The hype started building in December when former 5-star quarterback Jarrett Stidham committed to Auburn after transferring from Baylor. It seemed a perfect fit for a team that was last in the SEC in passing yards per game.
Especially with incumbent starting quarterback Sean White missing the spring in post-surgery rehab, it became a perfect opportunity to showcase Stidham’s potential. That all came to a head on Saturday afternoon, when Stidham suited up and started Auburn’s annual A-Day spring game.
It took 2 plays for Stidham to leave a lasting image. His first throw in an Auburn practice jersey was a 7-yard out route to wide receiver Will Hastings. The next was a 51-yard bomb to Nate Craig-Myers that was caught in stride. It was a sign of things to come.
Stidham dominated the day, completing 16 of 20 passes for 267 yards and adding a rushing touchdown off a broken play — despite playing only the first half. Stidham dealt balls all over the field, including a beautiful bomb to wide receiver Darius Slayton up the left sideline.

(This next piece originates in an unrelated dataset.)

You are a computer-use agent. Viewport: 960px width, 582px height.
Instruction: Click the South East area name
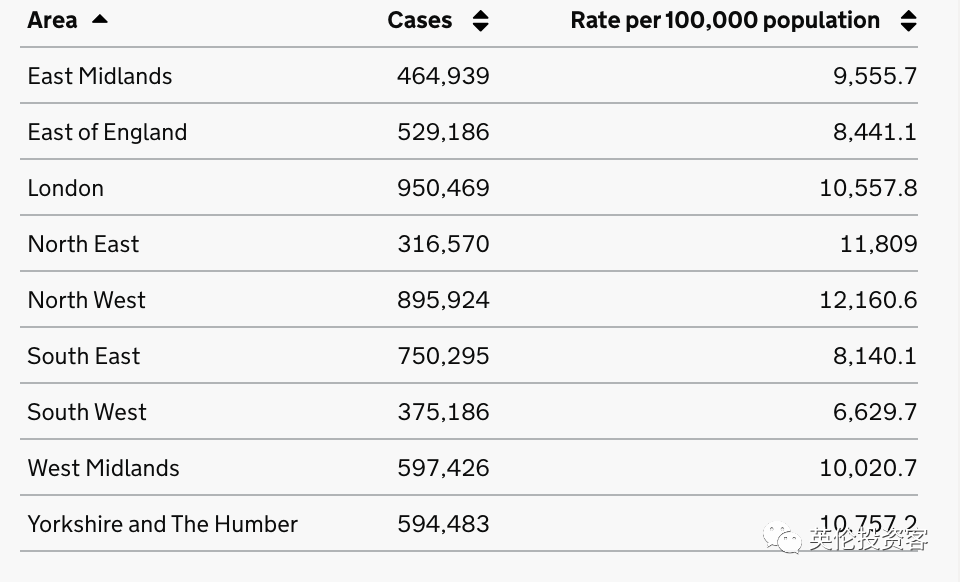[x=84, y=356]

OK, Jarrett Stidham is Auburn's QB. pic.twitter.com/avkyUgm8FG
— Barrett Sallee (@BarrettSallee) April 8, 2017
Saturday was a pure passing clinic, the likes of which have not been seen on the Plains in years. That’s not hyperbole. The last time any Auburn quarterback threw for more than 267 yards in 1 game was Nov. 29, 2014, when Nick Marshall dropped 456 yards and 3 touchdowns in the highest-scoring Iron Bowl of all time.
Obviously, Saturday was just a spring game. Most of Stidham’s throws came against the Tigers’ second-team defense. Regardless, it was enough to turn heads at Auburn.
“I thought he managed the offense well,” coach Gus Malzahn said after the spring game. “I thought that he protected the football; that’s really where it starts. It was good for him to get out there in front of a crowd. He hasn’t been in front of a crowd playing football in a long time, so I think overall it was good for him, and it looked like the receivers made some plays, too.”
Auburn’s offense suffered without a true deep threat last season. White threw for more than 200 yards in 5 games. His career long completion went for 48 yards, and it was against ULM.
Enter Stidham. His first collegiate pass attempt produced a 42-yard touchdown. In 3 starts after replacing injured Baylor quarterback Seth Russell in 2015, Stidham had at least 257 yards and a touchdown in every game, including an injury-shortened road game against Oklahoma State. He completed passes of 59 and 81 yards in those 3 Baylor starts.
Stidham averaged 11.6 yards per attempt during his brief stay in Waco. That went up to 11.5 yards per attempt in starts, despite the 3 games coming against Kansas State, Oklahoma and Oklahoma State. For comparison, Auburn quarterbacks averaged 7.6 yards per attempt last season.
None of this means Stidham will have success against tougher SEC defenses. He has yet to play in an SEC game. Playing at Kyle Field, both Death Valleys and Jordan-Hare will provide pressure unlike anything he has experienced.
Heck, former quarterback Jeremy Johnson had a killer spring game before the 2015 season, which launched him into the Heisman conversation. Johnson quickly flamed out after winning the starting job. That could happen to Stidham.
But after watching the effortless spring-game performance, the potential is there.
— SEC Country Auburn (@SECCountryAU) April 8, 2017
The hype train won’t slow down any time soon. Two days ago, Stidham made the cut for top-20 Heisman Trophy contenders in the Westgate Las Vegas Superbook, starting at 50-1 odds. His ability to win the Heisman likely will depend on Auburn’s record, but Stidham has a national presence unlike almost any Tigers quarterback since Marshall.
Get used to Stidham’s name being mentioned among the top players in the SEC. Especially in a conference starving for passing talent after an underwhelming 2016, Stidham will be the biggest story heading into the season.
“That’s pretty much what we’ve seen all spring,” junior running back Kerryon Johnson said after the spring game. “Jarrett is a guy that when he first got here, obviously, everyone was skeptical — is he really that good? Is he this and that? I think he is.”